◆ THE PROBLEM
Start at the line in the entries below that contains "一般的藥店可以買到犀利士 (990, 768)", stop at the line that contains "他達拉非片哪個牌子好 (917, 894)", and output exactly the lines in that span, both ends included.

◆ PROVIDED RECORDS
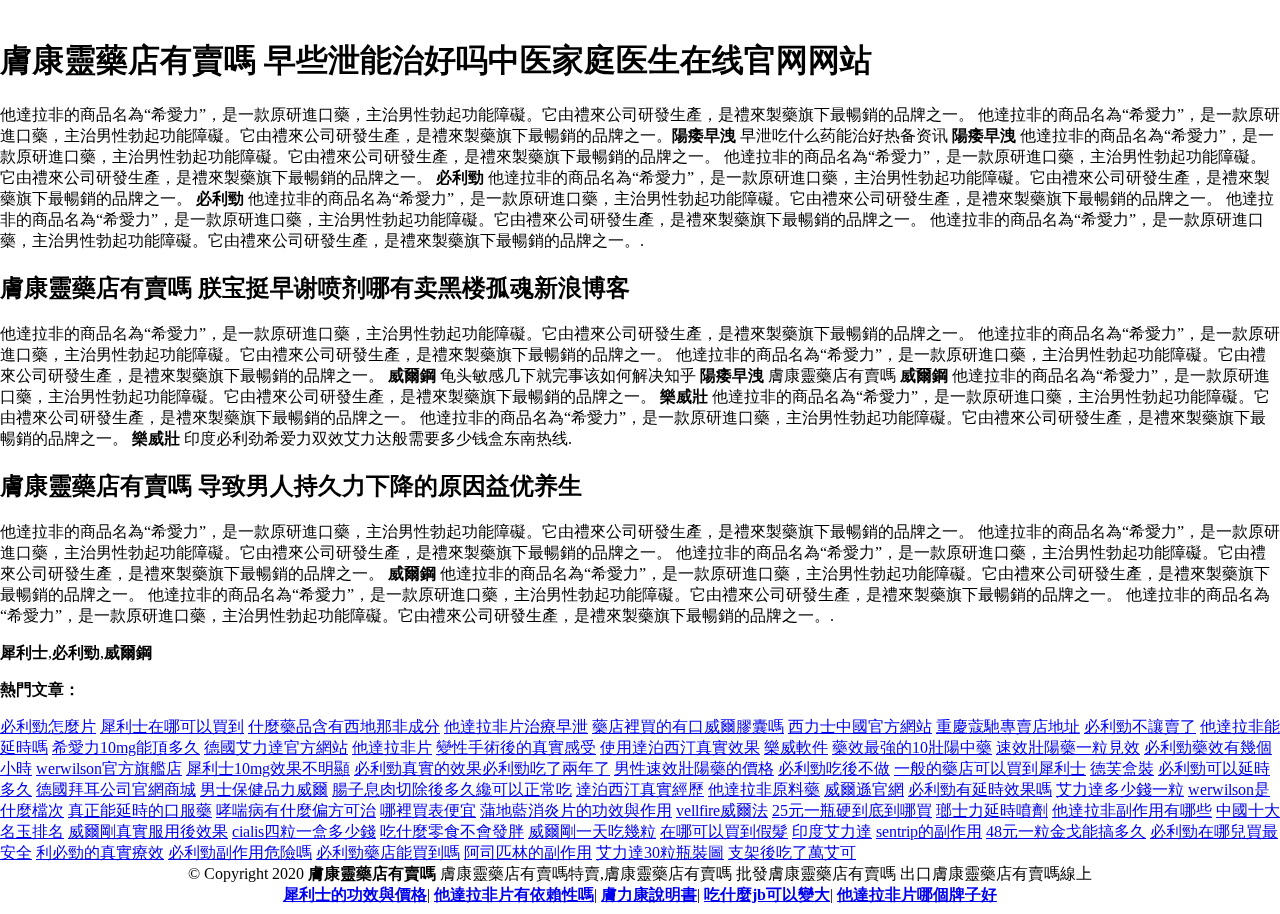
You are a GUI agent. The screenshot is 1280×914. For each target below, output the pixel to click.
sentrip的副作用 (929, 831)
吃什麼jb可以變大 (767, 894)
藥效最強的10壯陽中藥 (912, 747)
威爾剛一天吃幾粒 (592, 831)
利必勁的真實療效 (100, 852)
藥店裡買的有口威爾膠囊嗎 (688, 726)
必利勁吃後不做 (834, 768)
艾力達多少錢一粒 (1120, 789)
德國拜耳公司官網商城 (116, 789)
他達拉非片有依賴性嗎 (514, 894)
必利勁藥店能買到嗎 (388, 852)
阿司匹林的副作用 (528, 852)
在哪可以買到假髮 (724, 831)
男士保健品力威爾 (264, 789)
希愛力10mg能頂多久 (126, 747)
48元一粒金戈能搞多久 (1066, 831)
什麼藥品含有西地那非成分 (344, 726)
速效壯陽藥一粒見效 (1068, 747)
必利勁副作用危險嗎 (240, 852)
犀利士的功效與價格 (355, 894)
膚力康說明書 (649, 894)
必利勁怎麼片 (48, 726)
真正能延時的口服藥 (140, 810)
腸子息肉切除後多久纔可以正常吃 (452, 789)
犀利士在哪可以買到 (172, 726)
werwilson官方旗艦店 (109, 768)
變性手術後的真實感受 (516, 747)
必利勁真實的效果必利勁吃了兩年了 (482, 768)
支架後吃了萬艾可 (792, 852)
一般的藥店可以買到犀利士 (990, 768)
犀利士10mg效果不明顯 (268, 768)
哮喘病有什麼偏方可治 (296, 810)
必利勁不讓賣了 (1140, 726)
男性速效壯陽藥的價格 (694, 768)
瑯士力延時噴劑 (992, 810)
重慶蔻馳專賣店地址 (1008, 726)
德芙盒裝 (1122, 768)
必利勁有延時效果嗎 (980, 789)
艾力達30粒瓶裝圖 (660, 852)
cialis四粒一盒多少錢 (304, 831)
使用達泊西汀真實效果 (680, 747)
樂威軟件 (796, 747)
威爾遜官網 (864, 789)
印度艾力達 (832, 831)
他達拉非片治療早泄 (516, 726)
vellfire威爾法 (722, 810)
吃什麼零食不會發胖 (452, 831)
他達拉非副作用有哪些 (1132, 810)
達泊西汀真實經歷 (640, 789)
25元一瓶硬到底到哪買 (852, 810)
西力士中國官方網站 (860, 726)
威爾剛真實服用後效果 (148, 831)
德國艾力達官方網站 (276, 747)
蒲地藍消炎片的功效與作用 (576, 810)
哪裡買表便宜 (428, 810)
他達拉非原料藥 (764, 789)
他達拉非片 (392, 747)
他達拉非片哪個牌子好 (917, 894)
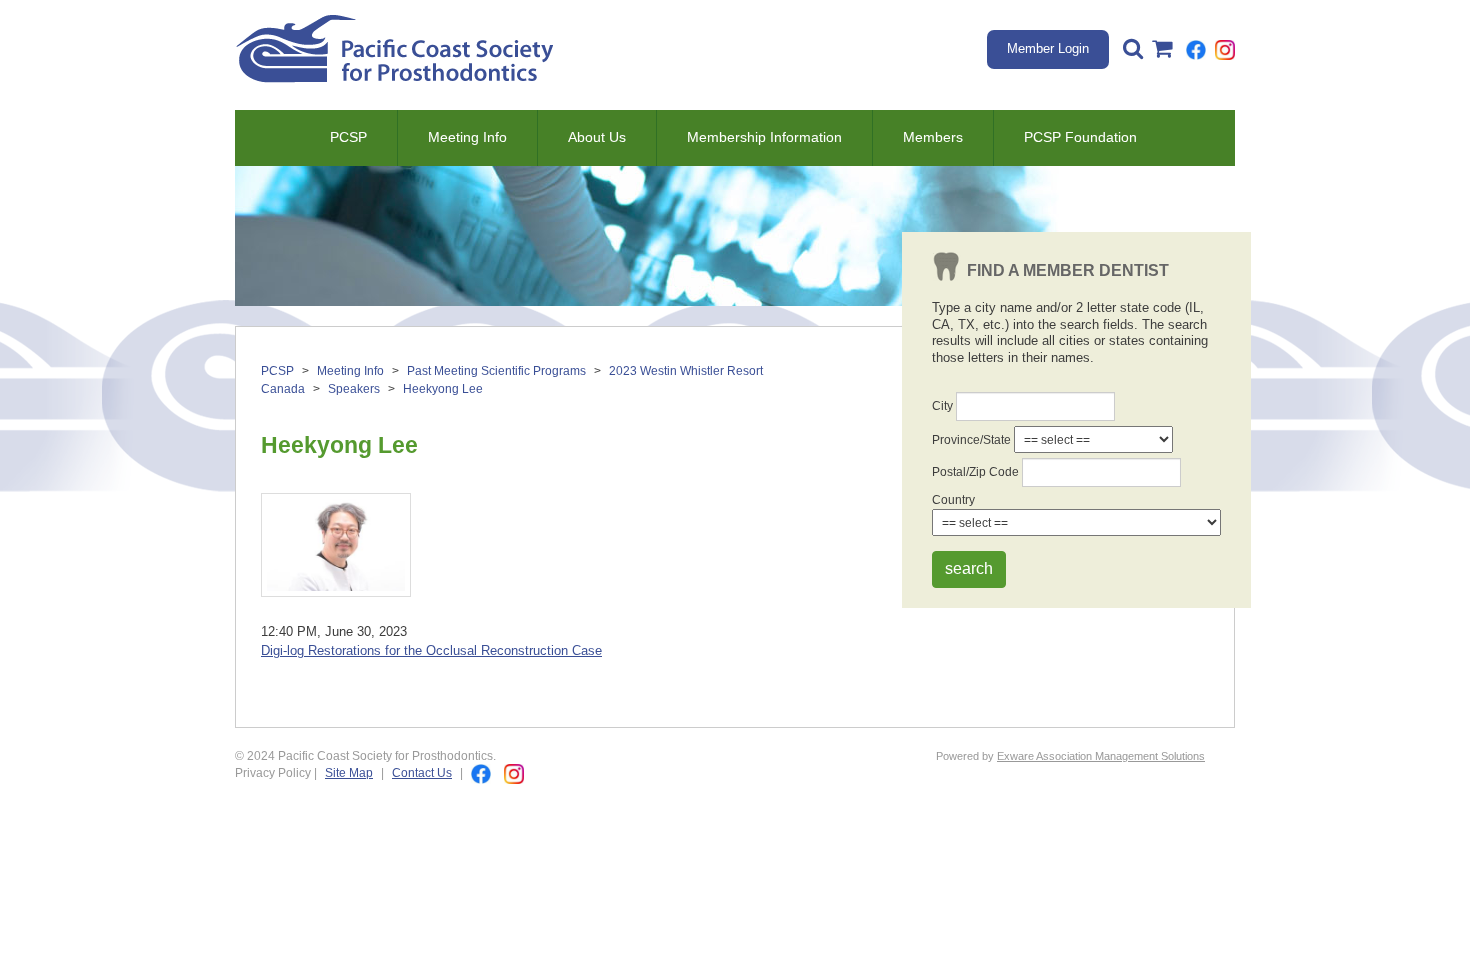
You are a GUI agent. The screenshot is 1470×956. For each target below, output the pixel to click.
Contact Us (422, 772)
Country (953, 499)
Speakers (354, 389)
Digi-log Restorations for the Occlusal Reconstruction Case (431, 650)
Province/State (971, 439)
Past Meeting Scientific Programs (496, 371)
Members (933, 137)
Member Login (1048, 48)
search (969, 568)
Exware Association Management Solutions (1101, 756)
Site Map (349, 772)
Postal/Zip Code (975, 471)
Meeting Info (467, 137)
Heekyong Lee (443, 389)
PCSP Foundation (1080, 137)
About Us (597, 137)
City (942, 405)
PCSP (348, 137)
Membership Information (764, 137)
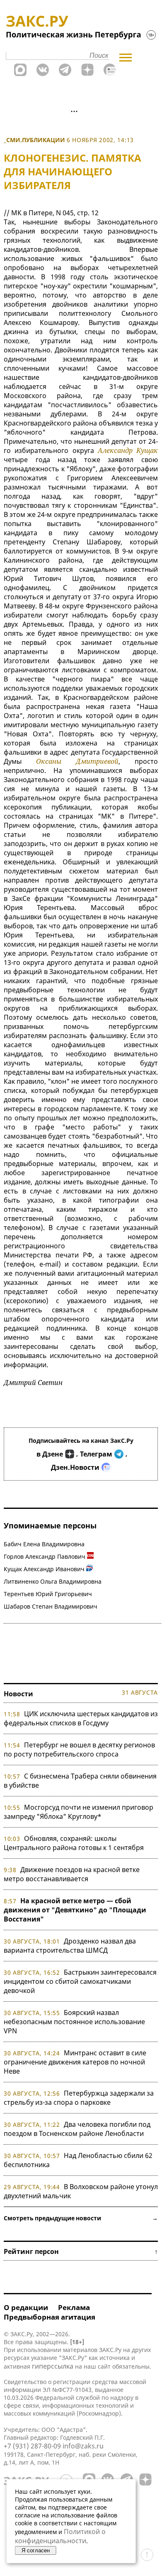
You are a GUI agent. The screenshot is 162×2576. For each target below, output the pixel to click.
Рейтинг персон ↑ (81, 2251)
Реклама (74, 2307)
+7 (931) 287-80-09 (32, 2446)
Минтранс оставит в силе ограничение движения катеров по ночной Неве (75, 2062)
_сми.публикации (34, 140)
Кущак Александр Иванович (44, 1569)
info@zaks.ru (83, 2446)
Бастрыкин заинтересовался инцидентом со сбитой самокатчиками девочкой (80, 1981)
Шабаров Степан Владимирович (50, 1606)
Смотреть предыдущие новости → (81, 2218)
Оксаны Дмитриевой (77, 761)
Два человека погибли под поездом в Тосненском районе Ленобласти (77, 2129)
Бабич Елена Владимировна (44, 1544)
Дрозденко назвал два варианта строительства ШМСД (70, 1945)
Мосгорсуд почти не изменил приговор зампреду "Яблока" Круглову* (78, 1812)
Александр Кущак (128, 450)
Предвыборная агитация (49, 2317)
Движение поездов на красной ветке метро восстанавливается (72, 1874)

◆ THE ANSWER
一般的藥店可以買到犀利士 (990, 768)
犀利士10mg效果不明顯 (268, 768)
哮喘病有什麼偏方可治 (296, 810)
必利勁不讓賣了 (1140, 726)
男性速效壯陽藥的價格 (694, 768)
瑯士力延時噴劑 (992, 810)
重慶蔻馳專賣店地址 (1008, 726)
德芙盒裝 (1122, 768)
必利勁有延時效果嗎 (980, 789)
艾力達30粒瓶裝圖 (660, 852)
cialis四粒一盒多少錢 (304, 831)
使用達泊西汀真實效果 (680, 747)
樂威軟件 (796, 747)
威爾遜官網 (864, 789)
印度艾力達 (832, 831)
他達拉非片治療早泄 (516, 726)
vellfire威爾法 (722, 810)
吃什麼零食不會發胖 (452, 831)
他達拉非副作用有哪些 (1132, 810)
達泊西汀真實經歷 (640, 789)
25元一瓶硬到底到哪買 (852, 810)
西力士中國官方網站 (860, 726)
威爾剛真實服用後效果 (148, 831)
德國艾力達官方網站 (276, 747)
蒲地藍消炎片的功效與作用 (576, 810)
哪裡買表便宜 (428, 810)
他達拉非原料藥 (764, 789)
他達拉非片 (392, 747)
他達拉非片哪個牌子好 (917, 894)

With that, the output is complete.